Anch’ella chinò la testa. Per un poco cercò di rilassarsi, mentre il nome pulsava dentro di lei al ritmo dei battiti del cuore. Infine trasse un profondo respiro. — Sì. Quella donna per poco non me lo ha fatto dimenticare. Sono fuggita da Isig nel mezzo della notte, per cercare Morgon qui nell’entroterra. Sembra sciocco, non è vero, che sperassi di trovarlo in questo modo.
— Un poco.
— E nella dimora di Danan nessun sa se sono viva o morta. Sembra un’azione sconsiderata. Ho dimenticato che, pur avendo i poteri di Ylon, ho tuttavia ancora il mio nome. Quello, da solo, è un potere molto grande. Il potere di vedere…
— Sì. — Finalmente lui sollevò la testa, parve sul punto di portarsi il boccale alle labbra ma poi lo appoggiò con cautela sul terreno. Il sorrisetto ironico non aleggiava più sul suo volto. Vedendola stringersi le ginocchia sul petto disse: — Tu hai freddo. Prendi il mio mantello.
— No.
Un angolo della bocca di lui ebbe un fremito, ma mormorò soltanto: — Cosa sta facendo Lyra sul Monte Isig?

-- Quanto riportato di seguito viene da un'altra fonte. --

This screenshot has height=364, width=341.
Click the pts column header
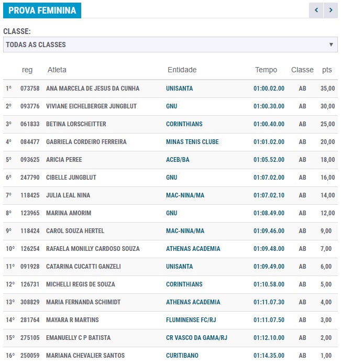tap(327, 70)
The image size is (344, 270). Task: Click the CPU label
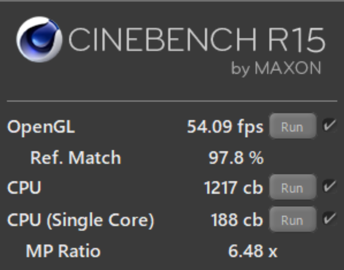(x=24, y=188)
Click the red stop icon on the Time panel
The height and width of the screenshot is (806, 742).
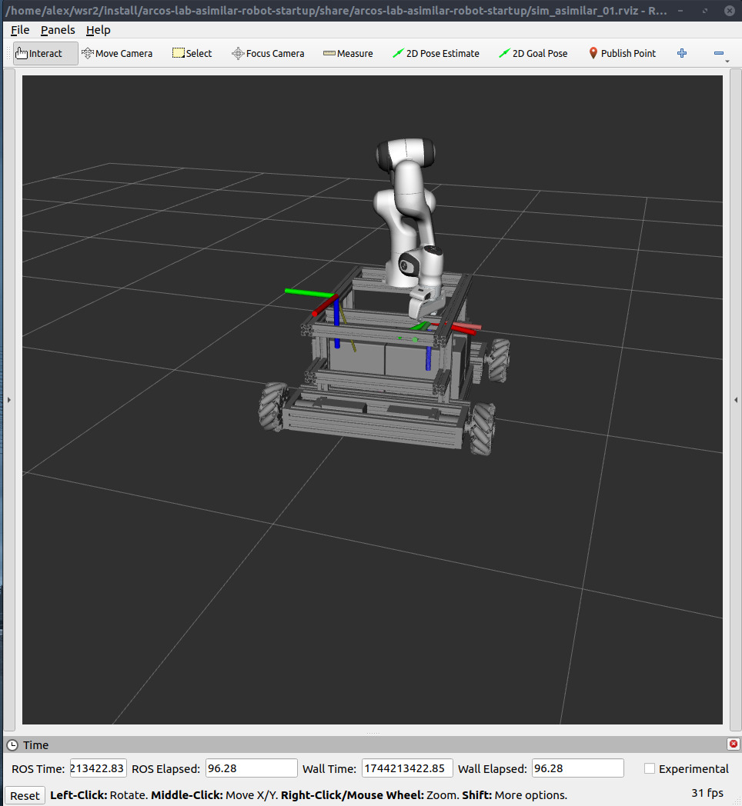(732, 744)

— Eravamo venute per porre al Supremo alcune domande, Lyra, Tristan di Hed e io, ma Danan ci ha detto che Morgon era vivo, e che non era consigliabile che qualcuno valicasse il Passo. Per ore e ore mi sono domandata il perché di questo. E poi, per un giorno e una notte, non ho fatto che pensare a un’altra domanda. Ma non c’è nessuno che possa rispondere, a parte Morgon e te.
— Pensi di poterti fidare della mia risposta?
Lei annuì stancamente. — Io non riesco a capirti più. Il tuo volto sembra cambiare forma ogni volta che ti guardo; ora è quello di uno sconosciuto, ora una faccia che esce dai miei ricordi… Ma chiunque tu sia, tu conosci forse meglio di ogni altro ciò che sta accadendo nel reame. Se Ghisteslwchlohm ha preso il posto del Supremo al Monte Erlenstar, allora dov’è il Supremo? Qualcuno continua a mantenere l’ordine nel reame, questo è chiaro.